The consulate office would assist Chinese tourists coming in from Laos who travel via the China-Laos railway.
At the same time, foreigners residing in Thailand can apply for a Chinese visa more easily if they wish to combine a trip to China's southern cities with a visit to Nong Khai and Laos.
The province is well equipped with tourism products such as food and natural beauty as well as faith and spiritual attractions which might encourage tourists to start their short trip in Nong Khai before travelling to Laos.
"Nong Khai should be combined with Laos and China to attract both leisure and business travellers, in order to increase revenue," said Ms Nalumon.
She said the government should actively cooperate with Laos on cross-border tourism, accelerating the double track railway connecting Nong Khai with Khon Kaen and other provinces, which would drive greater connectivity in the region.
A train operated by the China-Laos railway at Vientiane railway station.
KHON KAEN: UNIQUE CULTURE
Poppon Kasemsan Na Ayutthaya, president of the Tourism Council of Khon Kaen, said the government's pledge to stimulate the economy via soft power is a step in the right direction, as Khon Kaen could also use its unique culture to help promote tourism in the region.
These include the reputation for Isan food, Mudmee silk, mor lam folk music and Isan-style massage, all of which may not been widely known among foreign tourists, said Mr Poppon.
He said the province is well prepared since it was listed as a world craft city for Mudmee by the World Craft Council.
As one of the Mice (meetings, incentives, conventions and exhibitions) cities under the Thailand Convention and Exhibition Bureau, Khon Kaen hosts many domestic business events per year, thanks to large-scale meeting venues and having its own airport.
The province has also positioned itself as a trade hub among CLMV (Cambodia, Laos, Myanmar and Vietnam) operators.
"Khon Kaen and Isan have plenty of room to cater to overflowing tourists from major cities, and it only lacks good promotion," said Mr Poppon.
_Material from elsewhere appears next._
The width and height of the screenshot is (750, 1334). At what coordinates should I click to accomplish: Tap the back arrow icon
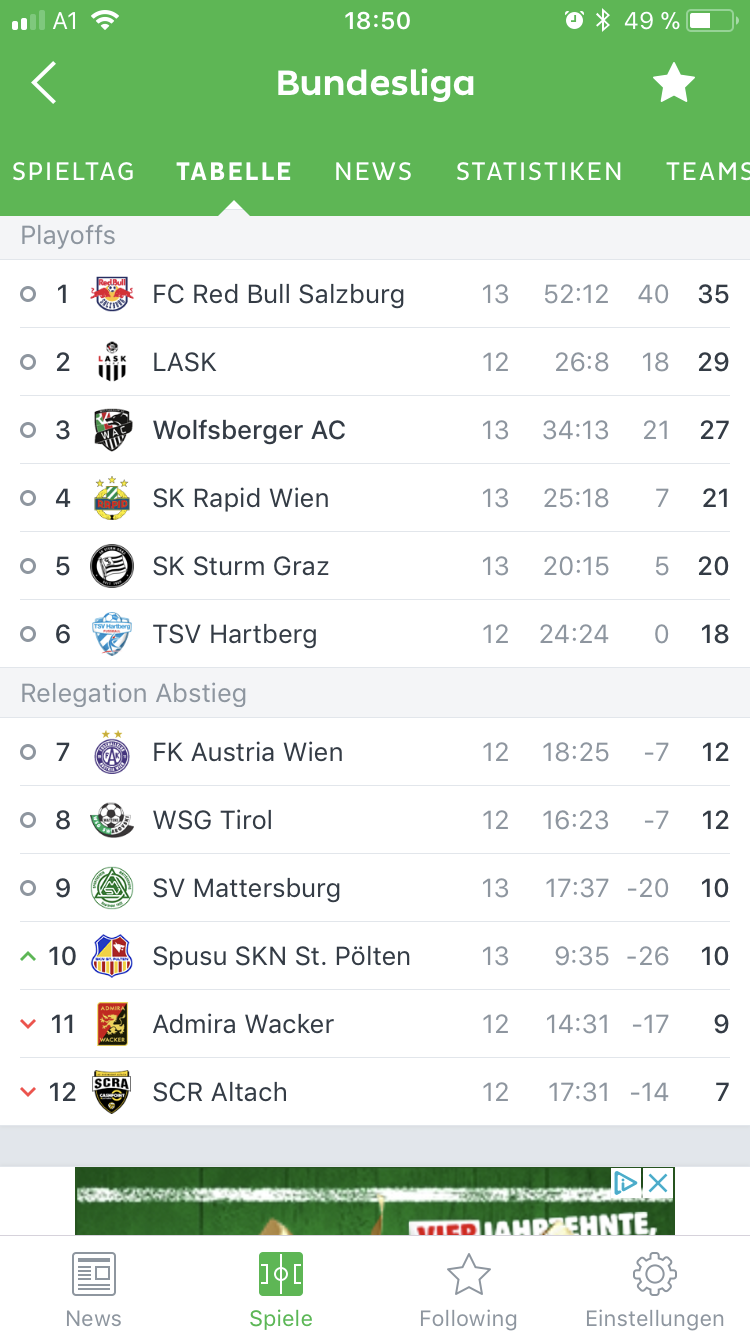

Lesser-known attractions that have the potential to lure foreign tourists include the Silk Museum, Phu Pha Man national park and Singha Park Khon Kaen golf club.
He said he hoped the government would elevate Khon Kaen's status as a major city for business meetings and trade in the Greater Mekong Subregion, attracting more business opportunities as well as international flights. It should also develop the province's public transportation.
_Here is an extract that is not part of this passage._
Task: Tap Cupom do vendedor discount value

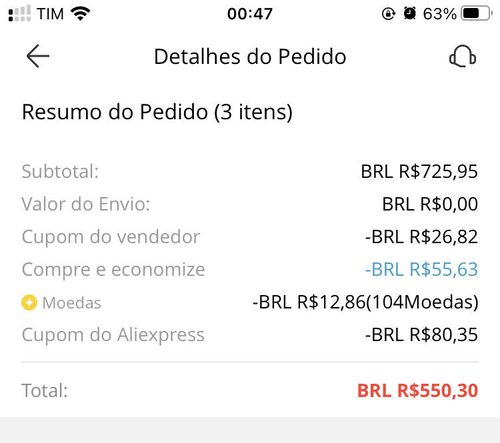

KORAT: SUSTAINABILITY DRIVE
Panchana Vatanasathien, president of the Khao Yai Tourism Association and vice-president of the Tourism Council of Nakhon Ratchasima, also known as Korat, said the government should consider other long-term initiatives to boost Isan tourism, in addition to the visa-free policy.
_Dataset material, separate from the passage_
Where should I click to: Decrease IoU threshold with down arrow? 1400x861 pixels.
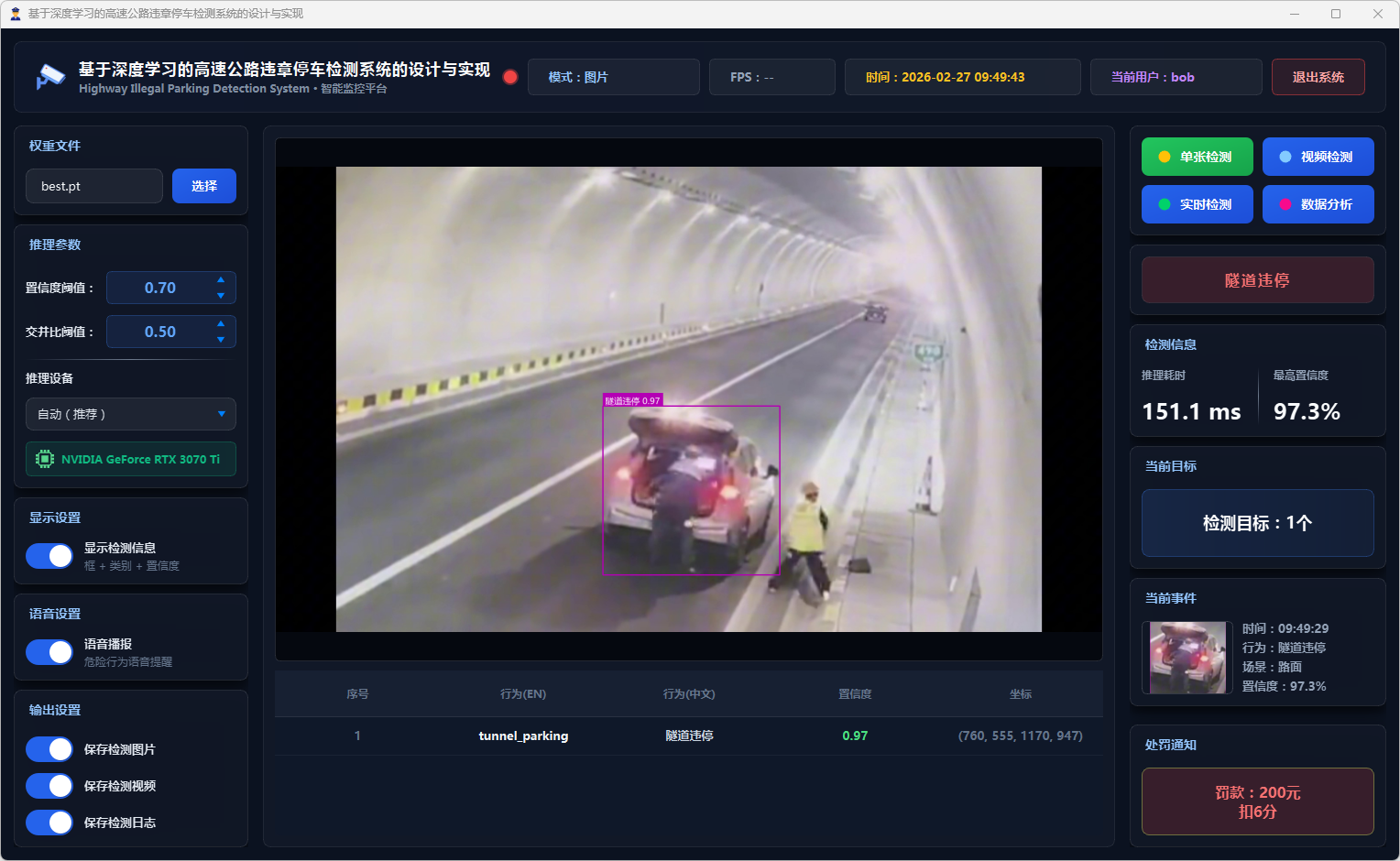221,340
For example, educating operators and staff about sustainable tourism, particularly universal design development and waste reduction, said Ms Panchana.
Tourism operators in Khao Yai have been active in sustainable initiatives through waste management campaigns and car-free days. However, they hope to further develop tourism through the provision of investment and support from the government.
As Korat Geopark was recently certified by Unesco, education-based tourism should be highlighted to promote the province to foreign tourists as well as children visiting the province with their parents.
This should use the same methods used to attract international tourists to Egypt, China's Xian or the British Museum in London to experience their historical objects and visit archaeological and geological sites. This unique angle would help increase the value of tourism and attract visitors from new tourism markets, she said.
Accordingly, Ms Panchana said the government should develop transport projects, including public transport within the city as well as accelerate the Korat motorway, improve its logistics and tourism competitiveness.